Base militare circondata da fumo e fuoco dopo esplosioni notturne in territorio iracheno, immagine di approfondimento
Base militare circondata da fumo e fuoco dopo esplosioni notturne in territorio iracheno

La versione di Teheran attribuisce gli attacchi a obiettivi differenti da quelli ufficialmente dichiarati dagli Stati Uniti. Secondo la narrazione iraniana, il mirino sarebbe stato puntato su un gruppo separatista anti-iraniano, mentre le esplosioni udite rappresenterebbero il risultato dell’intercettazione da parte dei sistemi di difesa aerea del Paese di attacchi ostili. Questa lettura tenta di contenere il significato politico degli attacchi, riducendoli a operazioni difensive contro minacce interne.

L’escalation regionale e il rischio di allargamento

Il susseguirsi di attacchi diretti sulle basi americane segna una transizione verso uno scontro diretto, senza intermediari. La moltiplicazione dei fronti, da Erbil al Kuwait passando per il Mar Rosso, disegna uno scenario in cui l’Iran e i suoi alleati non limitano più le azioni a segnali simbolici o attacchi tramite milizie proxy. La tredicesima notte di raid rappresenta un punto critico nel quale la comunicazione per mezzo della forza sostituisce le negoziazioni.
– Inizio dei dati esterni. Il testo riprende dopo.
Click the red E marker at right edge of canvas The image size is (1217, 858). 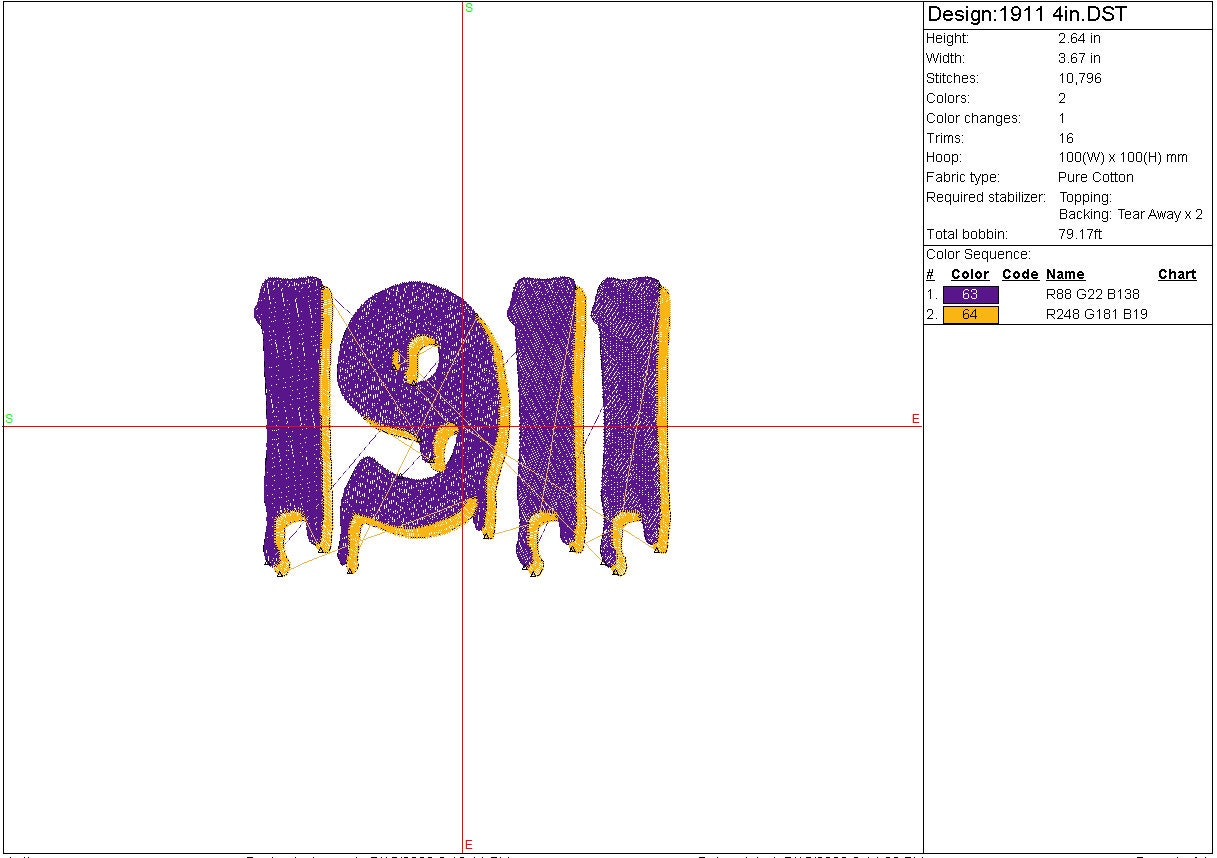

Le dichiarazioni di Trump sui beni iraniani aggiungono un elemento di incertezza: non è chiaro come gli Stati Uniti potrebbero concretamente procedere a sequestrare o neutralizzare asset stranieri senza innestare ulteriori complicazioni diplomatiche e legali. Araghchi ha colto questa ambiguità come il sintomo di una strategia americana improvvisata, priva di limiti chiari e pertanto più pericolosa.

La situazione rimane fluida e potenzialmente esplosiva. Le operazioni militari proseguono lungo linee parallele: da un lato gli attacchi aerei e con droni, dall’altro il controllo dei corridor marittimi e le minacce di ritorsioni economiche. Ogni nuovo ciclo di attacchi riduce ulteriormente lo spazio per de-escalation, spingendo attori regionali e potenze esterne verso scenari di guerra aperta.